To do:
Which lines below mention "computer"? Pick each one out.

Available data:

========================================================================

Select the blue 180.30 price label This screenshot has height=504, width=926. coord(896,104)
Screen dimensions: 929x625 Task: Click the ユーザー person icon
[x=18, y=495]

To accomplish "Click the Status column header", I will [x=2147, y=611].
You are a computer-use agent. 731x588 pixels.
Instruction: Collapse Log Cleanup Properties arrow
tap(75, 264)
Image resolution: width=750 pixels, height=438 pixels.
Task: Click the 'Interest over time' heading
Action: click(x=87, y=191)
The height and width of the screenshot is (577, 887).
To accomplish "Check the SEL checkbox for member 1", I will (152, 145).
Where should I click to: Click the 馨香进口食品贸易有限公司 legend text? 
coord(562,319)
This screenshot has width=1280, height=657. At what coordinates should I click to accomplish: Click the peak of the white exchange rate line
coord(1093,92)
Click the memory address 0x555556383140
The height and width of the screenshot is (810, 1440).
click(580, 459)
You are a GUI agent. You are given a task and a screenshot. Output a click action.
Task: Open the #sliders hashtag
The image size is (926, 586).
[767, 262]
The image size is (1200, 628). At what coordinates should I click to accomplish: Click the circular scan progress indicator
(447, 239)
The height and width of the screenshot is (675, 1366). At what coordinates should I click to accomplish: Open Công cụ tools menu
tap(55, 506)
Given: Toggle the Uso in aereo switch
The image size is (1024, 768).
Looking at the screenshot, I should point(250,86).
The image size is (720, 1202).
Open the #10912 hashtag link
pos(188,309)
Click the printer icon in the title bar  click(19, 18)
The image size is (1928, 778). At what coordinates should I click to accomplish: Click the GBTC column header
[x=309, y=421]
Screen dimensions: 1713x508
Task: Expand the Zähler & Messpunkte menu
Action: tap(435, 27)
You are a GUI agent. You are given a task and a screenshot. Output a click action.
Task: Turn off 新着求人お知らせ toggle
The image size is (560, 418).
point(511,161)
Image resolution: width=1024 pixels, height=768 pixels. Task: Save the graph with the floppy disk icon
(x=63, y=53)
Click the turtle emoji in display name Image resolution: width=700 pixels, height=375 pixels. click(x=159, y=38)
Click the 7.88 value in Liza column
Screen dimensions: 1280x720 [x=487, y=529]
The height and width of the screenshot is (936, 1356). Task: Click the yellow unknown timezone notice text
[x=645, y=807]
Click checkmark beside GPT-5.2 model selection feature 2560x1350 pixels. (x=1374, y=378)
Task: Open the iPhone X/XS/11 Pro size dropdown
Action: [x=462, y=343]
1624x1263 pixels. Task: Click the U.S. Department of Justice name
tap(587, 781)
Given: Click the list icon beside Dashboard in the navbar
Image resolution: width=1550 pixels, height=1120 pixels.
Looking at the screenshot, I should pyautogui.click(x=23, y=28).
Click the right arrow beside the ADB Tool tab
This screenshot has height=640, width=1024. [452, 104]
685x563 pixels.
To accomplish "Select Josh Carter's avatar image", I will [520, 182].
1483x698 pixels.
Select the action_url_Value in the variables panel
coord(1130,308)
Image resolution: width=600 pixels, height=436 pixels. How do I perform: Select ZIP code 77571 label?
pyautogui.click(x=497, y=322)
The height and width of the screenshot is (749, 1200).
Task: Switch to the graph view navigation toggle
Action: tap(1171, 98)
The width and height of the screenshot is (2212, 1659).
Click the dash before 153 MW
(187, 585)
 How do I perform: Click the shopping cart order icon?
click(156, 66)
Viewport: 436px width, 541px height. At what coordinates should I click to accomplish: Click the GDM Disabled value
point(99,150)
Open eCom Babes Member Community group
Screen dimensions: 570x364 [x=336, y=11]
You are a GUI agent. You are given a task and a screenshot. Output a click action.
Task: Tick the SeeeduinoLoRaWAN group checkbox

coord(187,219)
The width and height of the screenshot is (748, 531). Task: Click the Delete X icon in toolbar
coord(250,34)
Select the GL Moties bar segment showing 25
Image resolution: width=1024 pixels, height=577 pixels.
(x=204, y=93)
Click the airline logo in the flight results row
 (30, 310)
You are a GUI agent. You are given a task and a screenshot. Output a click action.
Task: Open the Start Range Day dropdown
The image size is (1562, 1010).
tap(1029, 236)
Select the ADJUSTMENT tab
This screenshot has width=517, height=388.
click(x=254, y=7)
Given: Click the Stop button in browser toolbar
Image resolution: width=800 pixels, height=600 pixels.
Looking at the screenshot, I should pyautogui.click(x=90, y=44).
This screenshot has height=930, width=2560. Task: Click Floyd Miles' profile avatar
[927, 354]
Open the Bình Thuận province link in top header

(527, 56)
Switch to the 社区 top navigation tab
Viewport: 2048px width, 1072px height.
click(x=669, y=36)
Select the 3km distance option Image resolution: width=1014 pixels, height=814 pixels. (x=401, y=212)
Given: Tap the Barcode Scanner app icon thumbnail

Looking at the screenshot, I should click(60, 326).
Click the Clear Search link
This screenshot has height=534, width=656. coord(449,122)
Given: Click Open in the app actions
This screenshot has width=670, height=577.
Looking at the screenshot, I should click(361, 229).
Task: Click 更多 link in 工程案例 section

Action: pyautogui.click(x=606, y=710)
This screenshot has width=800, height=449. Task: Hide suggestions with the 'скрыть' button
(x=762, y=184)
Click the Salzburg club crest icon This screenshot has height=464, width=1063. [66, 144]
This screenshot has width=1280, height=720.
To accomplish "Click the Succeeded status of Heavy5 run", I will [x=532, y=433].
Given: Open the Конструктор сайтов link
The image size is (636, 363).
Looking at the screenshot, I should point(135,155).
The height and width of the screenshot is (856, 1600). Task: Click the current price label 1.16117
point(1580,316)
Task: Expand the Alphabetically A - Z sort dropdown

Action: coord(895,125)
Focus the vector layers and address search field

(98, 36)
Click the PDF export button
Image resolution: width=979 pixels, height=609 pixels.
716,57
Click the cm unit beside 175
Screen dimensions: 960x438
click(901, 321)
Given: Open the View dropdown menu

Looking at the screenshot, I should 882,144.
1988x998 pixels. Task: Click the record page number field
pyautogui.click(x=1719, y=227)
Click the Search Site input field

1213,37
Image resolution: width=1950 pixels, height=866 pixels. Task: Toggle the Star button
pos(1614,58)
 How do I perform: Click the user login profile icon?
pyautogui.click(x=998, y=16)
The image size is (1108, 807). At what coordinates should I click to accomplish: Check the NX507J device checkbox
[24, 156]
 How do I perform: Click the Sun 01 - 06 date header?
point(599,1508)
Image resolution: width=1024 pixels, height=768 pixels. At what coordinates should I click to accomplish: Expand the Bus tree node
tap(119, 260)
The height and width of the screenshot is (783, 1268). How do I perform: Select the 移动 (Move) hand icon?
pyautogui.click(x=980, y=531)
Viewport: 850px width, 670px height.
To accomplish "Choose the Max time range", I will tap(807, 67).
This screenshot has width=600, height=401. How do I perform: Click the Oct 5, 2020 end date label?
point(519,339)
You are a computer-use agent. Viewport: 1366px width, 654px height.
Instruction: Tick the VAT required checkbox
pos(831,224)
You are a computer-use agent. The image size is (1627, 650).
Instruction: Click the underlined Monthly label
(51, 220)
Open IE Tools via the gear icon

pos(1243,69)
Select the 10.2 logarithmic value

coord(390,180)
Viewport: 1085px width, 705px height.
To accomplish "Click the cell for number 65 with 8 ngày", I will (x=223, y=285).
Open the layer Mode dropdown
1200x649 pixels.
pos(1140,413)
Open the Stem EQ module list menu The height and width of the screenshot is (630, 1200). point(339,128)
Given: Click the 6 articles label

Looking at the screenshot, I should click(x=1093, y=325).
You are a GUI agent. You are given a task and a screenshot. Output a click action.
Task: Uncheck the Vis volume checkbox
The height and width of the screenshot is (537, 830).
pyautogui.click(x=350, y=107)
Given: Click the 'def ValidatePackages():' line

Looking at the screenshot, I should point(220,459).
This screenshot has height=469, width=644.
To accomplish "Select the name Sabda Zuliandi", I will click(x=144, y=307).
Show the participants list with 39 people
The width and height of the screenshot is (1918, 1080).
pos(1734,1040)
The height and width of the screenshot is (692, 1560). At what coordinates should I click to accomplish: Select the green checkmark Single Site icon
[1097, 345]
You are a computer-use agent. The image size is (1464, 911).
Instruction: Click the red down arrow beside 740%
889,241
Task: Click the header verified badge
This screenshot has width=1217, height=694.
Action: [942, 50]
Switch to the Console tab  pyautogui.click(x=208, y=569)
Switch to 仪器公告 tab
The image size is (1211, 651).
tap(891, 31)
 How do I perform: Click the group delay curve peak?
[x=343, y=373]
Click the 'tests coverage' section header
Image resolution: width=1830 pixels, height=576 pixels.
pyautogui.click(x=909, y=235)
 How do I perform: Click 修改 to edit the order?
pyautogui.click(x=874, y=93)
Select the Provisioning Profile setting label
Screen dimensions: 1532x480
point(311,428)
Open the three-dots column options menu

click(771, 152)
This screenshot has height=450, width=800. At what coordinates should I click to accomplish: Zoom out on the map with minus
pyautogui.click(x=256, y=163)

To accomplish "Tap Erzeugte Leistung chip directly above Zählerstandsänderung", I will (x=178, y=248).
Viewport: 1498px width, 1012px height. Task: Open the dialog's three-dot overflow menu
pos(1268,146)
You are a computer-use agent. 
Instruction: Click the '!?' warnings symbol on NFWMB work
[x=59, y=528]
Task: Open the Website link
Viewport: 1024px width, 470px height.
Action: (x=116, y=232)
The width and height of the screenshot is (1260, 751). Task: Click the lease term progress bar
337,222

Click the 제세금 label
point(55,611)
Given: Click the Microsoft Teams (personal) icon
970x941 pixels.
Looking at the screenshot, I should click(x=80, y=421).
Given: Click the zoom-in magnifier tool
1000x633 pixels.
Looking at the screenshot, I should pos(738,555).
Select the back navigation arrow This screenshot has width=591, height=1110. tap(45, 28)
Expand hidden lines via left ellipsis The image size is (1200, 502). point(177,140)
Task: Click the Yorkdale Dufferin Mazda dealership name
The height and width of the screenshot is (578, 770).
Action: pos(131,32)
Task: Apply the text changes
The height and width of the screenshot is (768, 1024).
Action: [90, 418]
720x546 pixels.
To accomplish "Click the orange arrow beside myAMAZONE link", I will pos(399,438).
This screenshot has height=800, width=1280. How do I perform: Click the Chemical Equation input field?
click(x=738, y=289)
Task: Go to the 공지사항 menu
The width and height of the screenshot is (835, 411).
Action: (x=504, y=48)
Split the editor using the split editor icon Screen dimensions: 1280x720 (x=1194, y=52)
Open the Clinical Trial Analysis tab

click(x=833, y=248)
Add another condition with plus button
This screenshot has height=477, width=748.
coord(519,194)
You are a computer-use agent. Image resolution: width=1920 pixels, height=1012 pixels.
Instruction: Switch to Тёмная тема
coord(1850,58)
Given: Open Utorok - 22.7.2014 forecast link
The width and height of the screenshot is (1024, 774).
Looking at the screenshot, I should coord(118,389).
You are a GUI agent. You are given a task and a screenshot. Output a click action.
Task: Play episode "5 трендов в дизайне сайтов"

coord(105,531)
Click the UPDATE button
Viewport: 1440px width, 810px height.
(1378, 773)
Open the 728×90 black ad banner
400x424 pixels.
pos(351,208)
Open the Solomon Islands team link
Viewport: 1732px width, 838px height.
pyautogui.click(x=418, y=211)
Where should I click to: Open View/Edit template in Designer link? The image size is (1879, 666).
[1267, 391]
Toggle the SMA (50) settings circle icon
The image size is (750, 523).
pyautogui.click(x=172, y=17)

========================================================================

Answer area:
You are a computer-use agent. 731x588 pixels.
You are a computer-use agent. Viewport: 1366px width, 654px height.
You are a computer-use agent. The image size is (1627, 650).
You are a computer-use agent. The image size is (1464, 911).
You are a computer-use agent. 
You are a computer-use agent. Image resolution: width=1920 pixels, height=1012 pixels.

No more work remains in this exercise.